Drei Monate Luftangriffe gegen Libyen / Weitere zivile Opfer / NATO äußert Bedauern *

Drei Monate nach dem Beginn des Konflikts in Libyen ist ein Ende nicht absehbar. US-Präsident Obama und NATO-Generalsekretär Rasmussen bekannten sich am Wochenende zu einer Fortsetzung der Luftangriffe, der britische Generalstabschef Richards forderte eine Ausweitung des Einsatzes.

Bei einem Treffen im Weißen Haus haben US-Präsident Barack Obama und NATO-Generalsekretär Anders Fogh Rasmussen nach US-Angaben darin übereingestimmt, dass die militärische Durchsetzung der Flugverbotszone über Libyen »unzählige Menschenleben« gerettet habe. Die NATO werde ihre Luftangriffe so lange fortsetzen, wie Libyens Staatschef Gaddafi die eigene Bevölkerung angreife, hieß es am Freitag (13. Mai) in Washington.

Der britische Generalstabschef David Richards forderte im »Sunday Telegraph« eine Ausweitung der Luftangriffe. Die NATO müsse überlegen, künftig etwa auch Infrastruktureinrichtungen anzugreifen, um den Druck auf Gaddafi zu erhöhen. Es sei zwar nicht das Ziel der NATO, Gaddafi gezielt zu töten, sagte der General. Wenn Gaddafi aber etwa bei einem Angriff auf ein Kommando- und Kontrollzentrum getroffen werde, sei das »innerhalb der Regeln« des Libyen-Mandats des UN-Sicherheitsrates.
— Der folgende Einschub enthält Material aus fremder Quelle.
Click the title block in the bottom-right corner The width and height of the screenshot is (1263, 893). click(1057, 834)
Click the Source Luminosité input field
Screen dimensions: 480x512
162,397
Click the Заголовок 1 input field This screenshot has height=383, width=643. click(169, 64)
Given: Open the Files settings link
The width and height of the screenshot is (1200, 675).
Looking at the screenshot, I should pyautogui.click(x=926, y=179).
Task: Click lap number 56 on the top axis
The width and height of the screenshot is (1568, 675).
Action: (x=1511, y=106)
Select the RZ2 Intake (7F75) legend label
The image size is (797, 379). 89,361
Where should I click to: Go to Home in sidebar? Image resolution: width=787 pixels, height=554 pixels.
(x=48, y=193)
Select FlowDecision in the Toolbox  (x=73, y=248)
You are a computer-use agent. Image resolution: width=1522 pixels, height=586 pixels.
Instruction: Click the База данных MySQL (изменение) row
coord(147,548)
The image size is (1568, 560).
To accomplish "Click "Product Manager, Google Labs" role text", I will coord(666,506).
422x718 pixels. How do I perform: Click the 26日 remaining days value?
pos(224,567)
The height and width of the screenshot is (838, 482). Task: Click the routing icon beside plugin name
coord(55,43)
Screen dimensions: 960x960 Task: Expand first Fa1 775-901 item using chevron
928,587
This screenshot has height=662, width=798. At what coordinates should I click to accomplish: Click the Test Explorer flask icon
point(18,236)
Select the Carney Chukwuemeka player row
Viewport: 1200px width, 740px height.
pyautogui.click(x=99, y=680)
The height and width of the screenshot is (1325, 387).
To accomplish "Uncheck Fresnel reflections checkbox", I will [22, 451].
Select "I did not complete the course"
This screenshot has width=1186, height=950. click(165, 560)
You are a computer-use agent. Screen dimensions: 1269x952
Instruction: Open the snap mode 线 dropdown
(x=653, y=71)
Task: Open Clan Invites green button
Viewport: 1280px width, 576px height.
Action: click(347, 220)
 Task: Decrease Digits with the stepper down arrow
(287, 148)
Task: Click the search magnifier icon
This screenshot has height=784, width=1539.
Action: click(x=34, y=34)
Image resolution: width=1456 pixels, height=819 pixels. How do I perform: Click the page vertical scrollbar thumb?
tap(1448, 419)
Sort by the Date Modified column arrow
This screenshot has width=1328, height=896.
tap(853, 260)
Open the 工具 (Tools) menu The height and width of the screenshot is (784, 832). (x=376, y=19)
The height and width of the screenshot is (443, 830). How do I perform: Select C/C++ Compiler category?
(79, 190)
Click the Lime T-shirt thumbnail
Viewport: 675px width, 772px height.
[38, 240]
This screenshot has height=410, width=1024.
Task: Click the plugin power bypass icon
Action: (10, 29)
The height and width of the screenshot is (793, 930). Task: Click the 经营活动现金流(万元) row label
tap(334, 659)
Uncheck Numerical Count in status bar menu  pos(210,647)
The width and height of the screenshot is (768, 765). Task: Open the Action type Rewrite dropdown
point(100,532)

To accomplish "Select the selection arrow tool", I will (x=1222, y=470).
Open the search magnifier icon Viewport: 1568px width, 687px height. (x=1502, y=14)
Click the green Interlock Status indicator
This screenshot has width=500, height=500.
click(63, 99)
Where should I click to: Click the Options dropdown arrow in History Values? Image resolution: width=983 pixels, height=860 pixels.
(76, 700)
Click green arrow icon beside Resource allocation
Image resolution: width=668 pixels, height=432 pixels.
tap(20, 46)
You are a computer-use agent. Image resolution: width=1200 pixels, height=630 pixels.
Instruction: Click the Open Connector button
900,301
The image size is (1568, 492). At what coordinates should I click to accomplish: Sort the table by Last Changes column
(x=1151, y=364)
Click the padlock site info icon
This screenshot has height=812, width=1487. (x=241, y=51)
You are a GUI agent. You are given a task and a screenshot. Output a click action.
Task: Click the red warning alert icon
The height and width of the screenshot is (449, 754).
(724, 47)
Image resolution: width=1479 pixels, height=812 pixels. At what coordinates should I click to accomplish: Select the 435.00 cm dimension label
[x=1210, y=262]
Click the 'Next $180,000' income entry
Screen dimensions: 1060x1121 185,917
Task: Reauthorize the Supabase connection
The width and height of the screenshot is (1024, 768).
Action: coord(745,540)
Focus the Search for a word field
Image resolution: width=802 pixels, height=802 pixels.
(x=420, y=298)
Die NATO greift auf der Grundlage einer UN-Resolution seit März Ziele in Libyen an, angeblich um die Zivilbevölkerung vor den Truppen Gaddafis zu schützen.

Am Samstag (14.Mai) nahmen in Tripolis mehrere hundert Menschen an der Beisetzung von elf Imamen teil, die nach libyschen Angaben in der Nacht zu Freitag bei einem NATO-Angriff nahe der Küstenstadt Brega getötet wurden. Die NATO erklärte, es gebe für die Vorwürfe keine Bestätigung von unabhängiger Seite. Das Bündnis bedauere aber jegliche Opfer unter der Zivilbevölkerung, wenn es diese gebe.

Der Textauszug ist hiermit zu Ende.